INSTRUCTIONS FOR THE TASK: Set down exactly the lines running from the one with "This screenshot has" to the last line of the listing below, both included, and skip every picture.

━━ DATA EXTRACT ━━

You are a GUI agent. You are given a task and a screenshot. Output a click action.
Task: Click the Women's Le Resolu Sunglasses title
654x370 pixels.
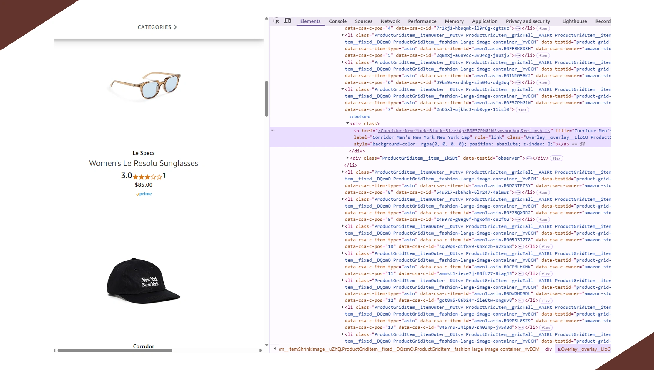coord(144,163)
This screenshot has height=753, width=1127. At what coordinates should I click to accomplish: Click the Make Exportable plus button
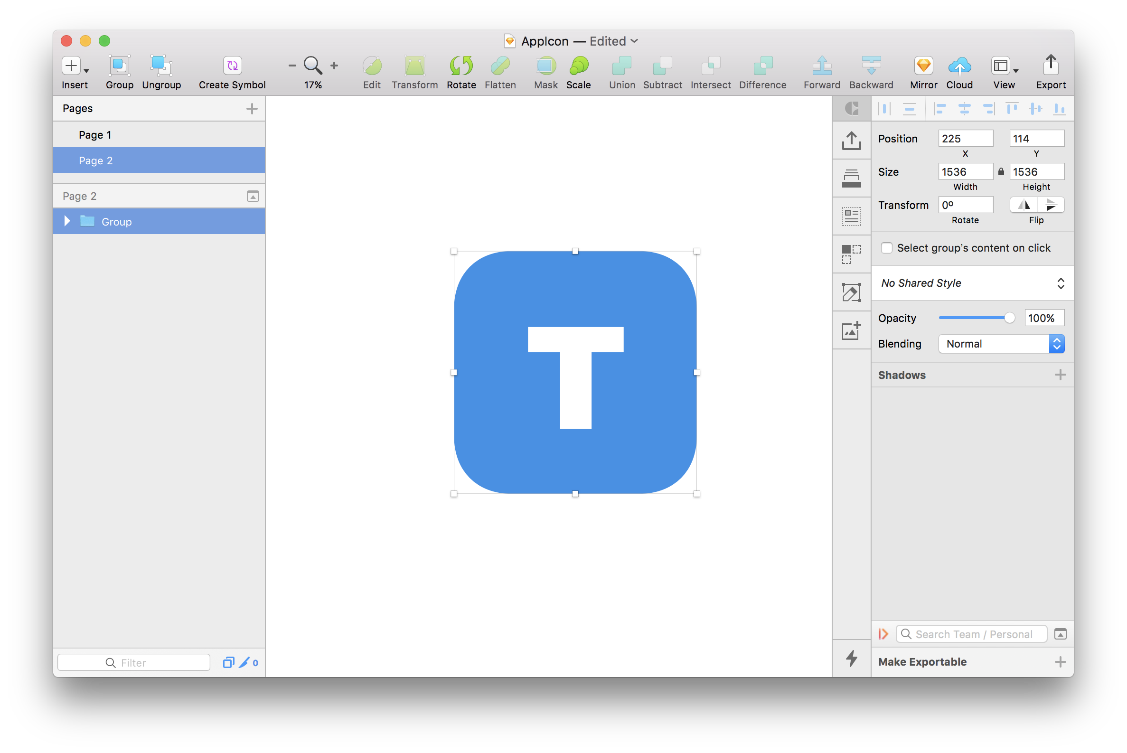tap(1060, 662)
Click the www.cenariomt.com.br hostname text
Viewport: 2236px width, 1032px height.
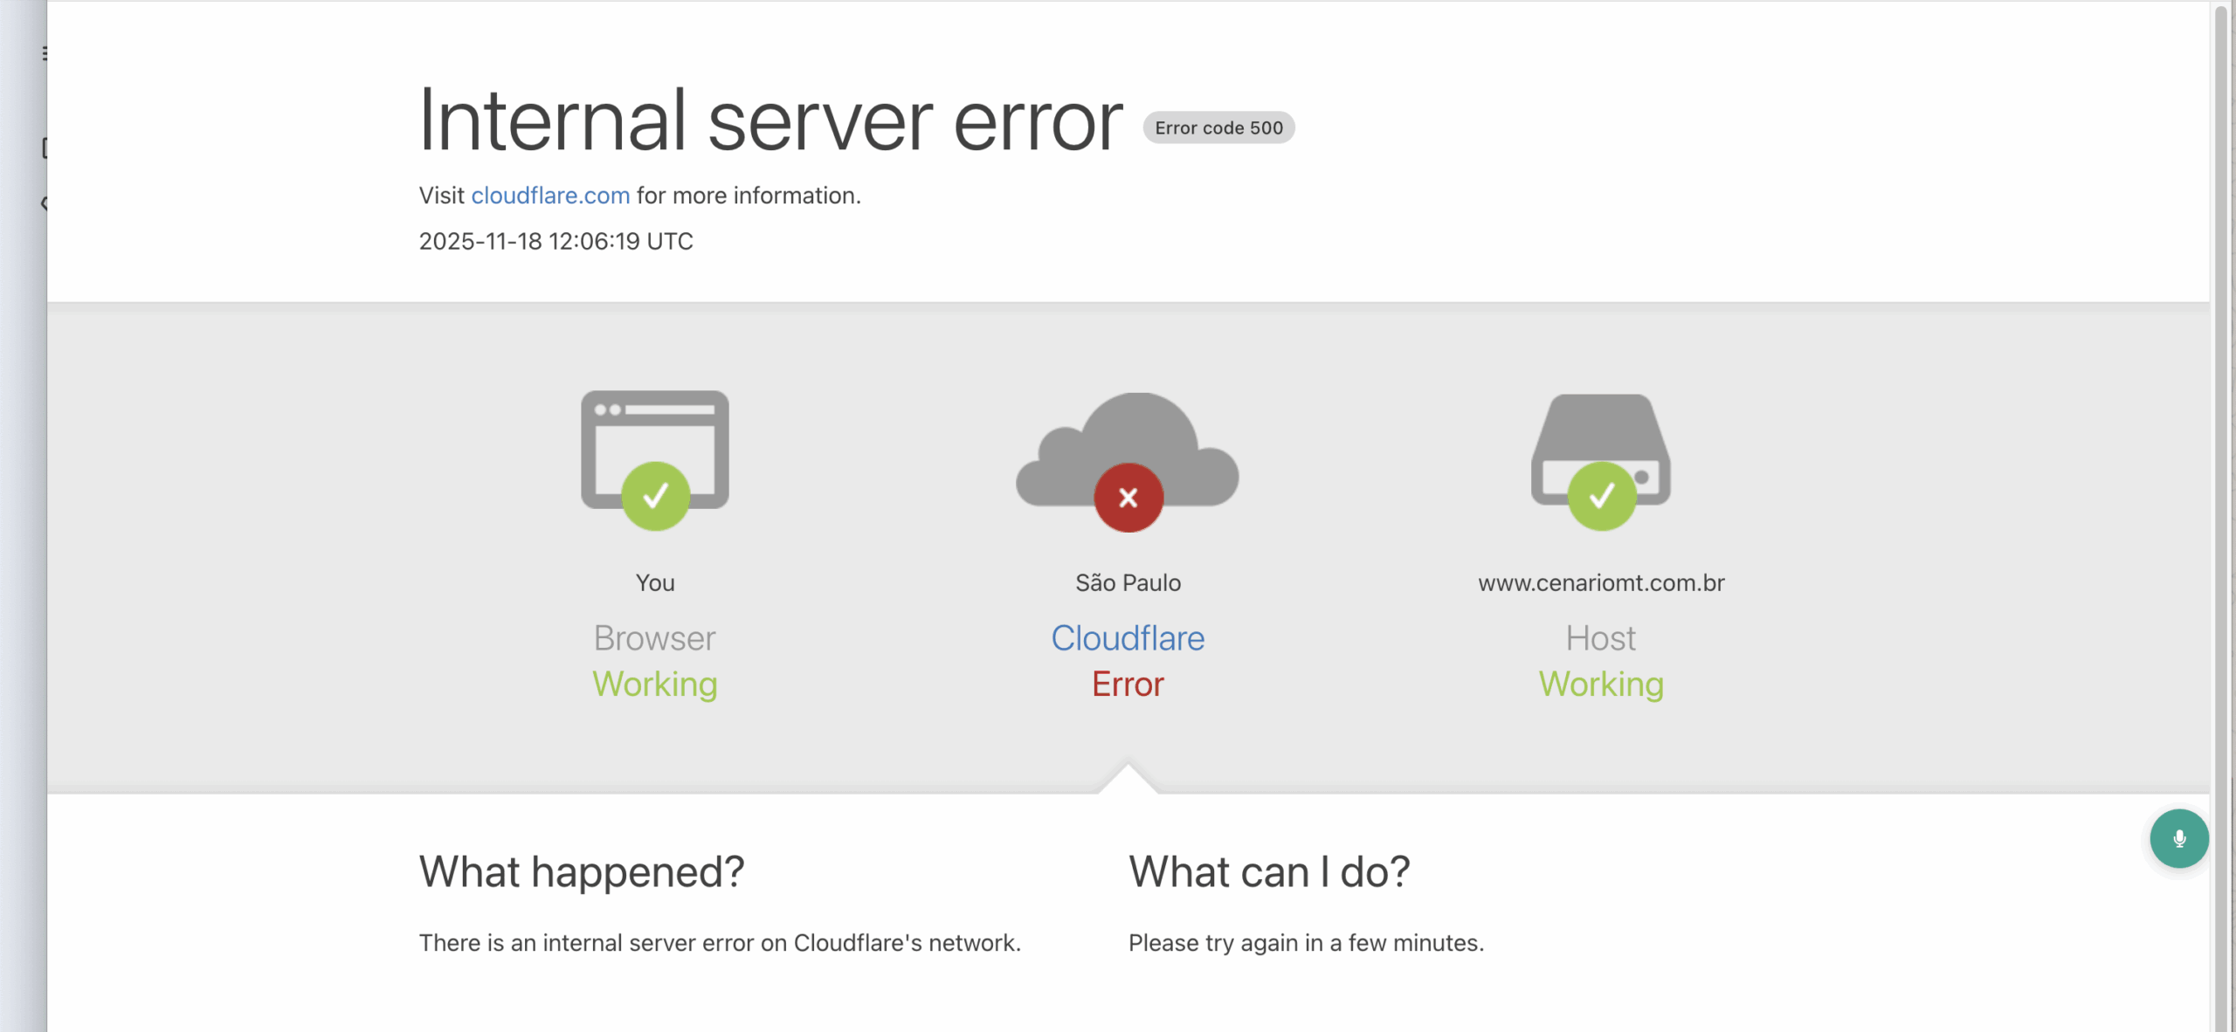coord(1601,582)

━━━

WRITTEN RESPONSE:
This screenshot has height=753, width=1127. At what coordinates should I click to accomplish: Click the Make Exportable plus button
tap(1060, 662)
Click the www.cenariomt.com.br hostname text
Viewport: 2236px width, 1032px height.
coord(1601,582)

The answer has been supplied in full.